Terra Incognita: Hunted to the ends of the Earth

Bin Laden joins long list of people who outgrew their power, brought ruin on themselves and their people and were eventually brought down.

Osama bin Laden 311 (photo credit: REUTERS)
Osama bin Laden 311
(photo credit: REUTERS)
There has been some shock at the state in which Osama bin Laden was found. Despite the presence of a wife and at least eight children, his house’s interior looked like something out of a trailer park. Where was all the Bin Laden wealth? A CNN report noted “the candid recording of an aging bin Laden... portrays him as an ordinary man, not a terror mastermind.”

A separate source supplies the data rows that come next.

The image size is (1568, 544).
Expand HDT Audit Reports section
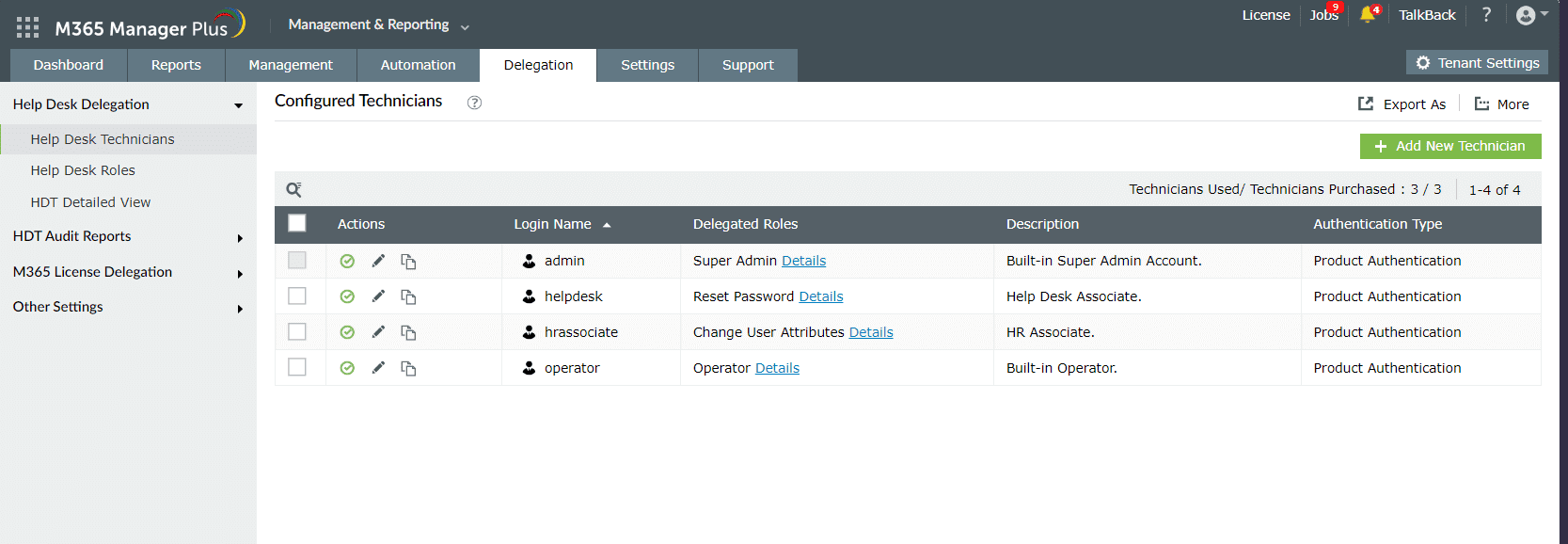71,236
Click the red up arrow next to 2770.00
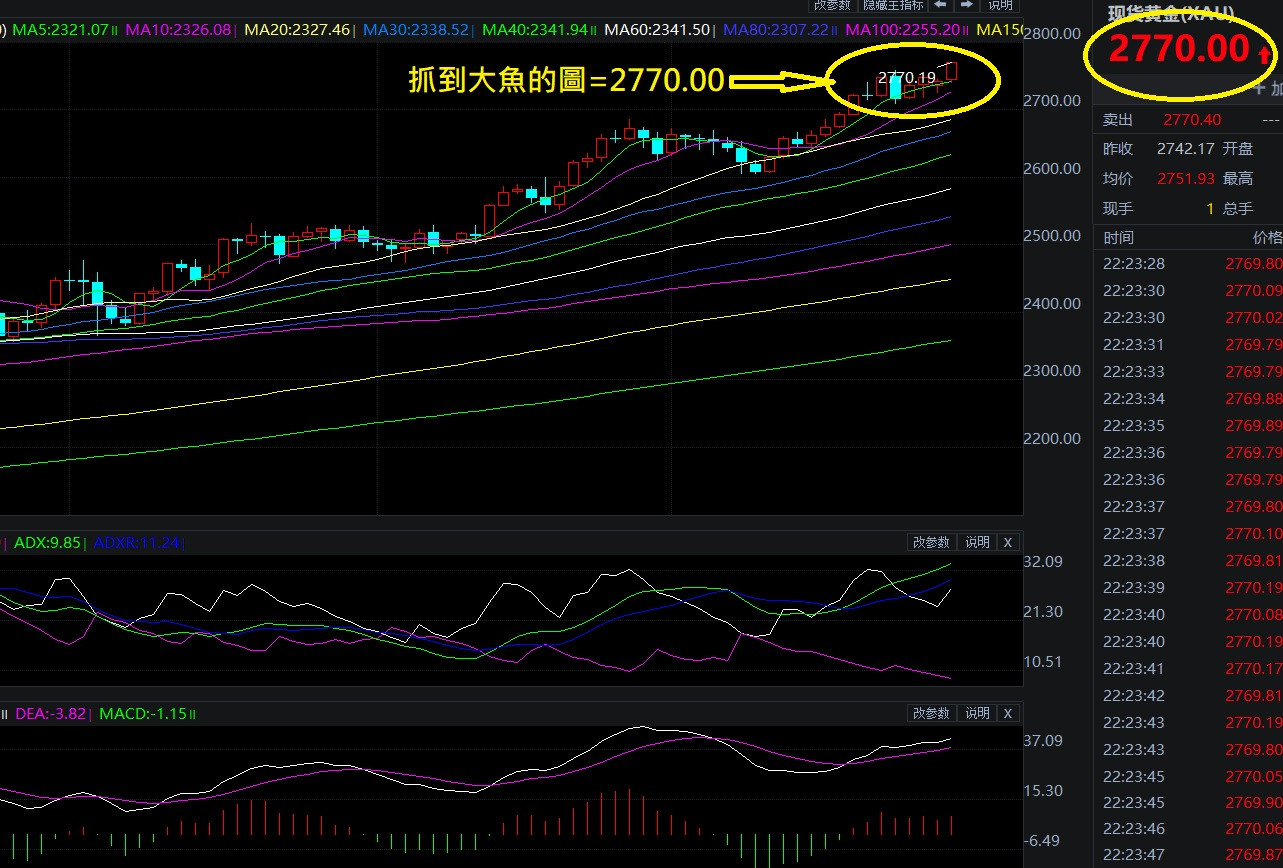 pos(1265,53)
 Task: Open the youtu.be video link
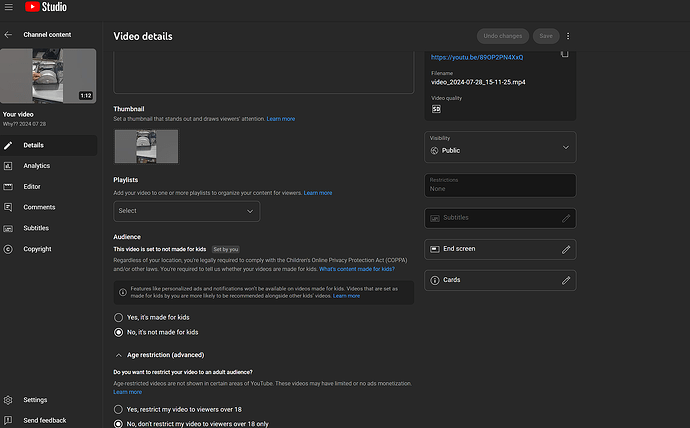[477, 57]
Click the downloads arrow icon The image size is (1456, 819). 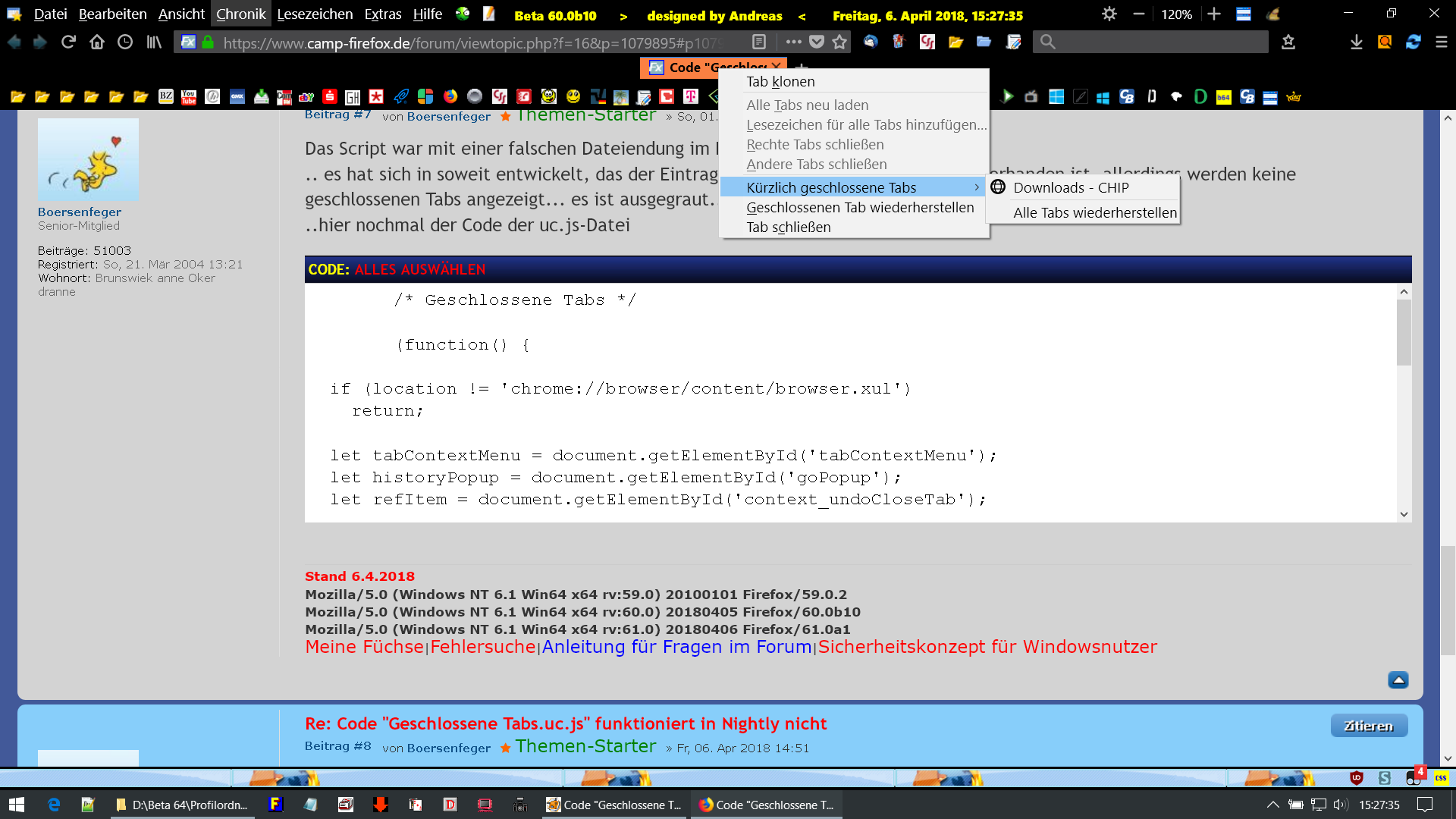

But in trading his one-time power and menacing airs for a life in hiding, he joined a pantheon of other leaders, some vile, some less so, who have brought ruin to themselves and their people. In the classical period, several Athenian statesmen came to very un-statesmenlike ends. Themistocles, the “Glory of the Law,” was a populist who rose to prominence when Athens was becoming a great power. He fought in both wars against the Persian empire, and helped construct Athens’ walls and its great navy. But he earned the ire of his countrymen and was exiled, travelling from one lesser city-state to another until he found his way to Persia. Plutarch, the historian, bemoaned the fact that he “lived on for a long time without concern.”
He died in exile, perhaps by suicide.
The Athenian statesman Alcibiades long outlived his fame. Born in 450 BCE, he became a general of Athens at its height, during the Peloponessian war. Accused of sacrilegious actions, he was condemned to death while out leading the Athenian fleet in an invasion of Sicily. He subsequently defected to his country’s great enemy, Sparta. In 412, having fallen out of favor in Sparta, he became a traitor once more and joined the Persians. After further travails, the Athenian found himself a refugee in Phrygia – a passive and dull tributary of Persia. In 404 BCE, living with his mistress on a pathetic estate, Alcibiades was surprised by assassins who set fire to his home. He rushed outside with a dagger to confront them and was killed by a hail of arrows.
In 336 CE, Darius III inherited a Persian empire that stretched from the gates of Europe to India. But he was unlucky enough to be confronted by the Macedonian- Greek king Alexander. For three years he fought battle after battle with the Greeks, until no more armies could be raised. Rather than surrender, the hapless Persian retreated to Bactria, in what is now Afghanistan. Pursued to the ends of the Earth by Alexander, his own followers killed him.
Hannibal, the great general of Rome’s enemy, Carthage, died in similar obscurity. Born in 247 BCE, he was raised by his father, a Carthaginian warlord engaged in subduing parts of Spain. Assuming command of the Carthaginian army in 229, he led the famous march over the Alps and spent years slaughtering Roman legions sent to fight him. Rome eventually landed an army close to his country’s capital, near modern-day Tunis, and Hannibal was recalled to Africa. He lost a major battle and, at the behest of Rome, went into exile in Tyre. Hannibal then became a military advisor to the Seleucid empire in Syria, but eventually had to flee Crete for Bythnia – a small, useless kingdom in Asia Minor (Turkey). Still hounded by the Romans, who wanted him dead, he took poison by the Sea of Marmara around 183 BCE. His grave was unknown to his countrymen, even in his own time.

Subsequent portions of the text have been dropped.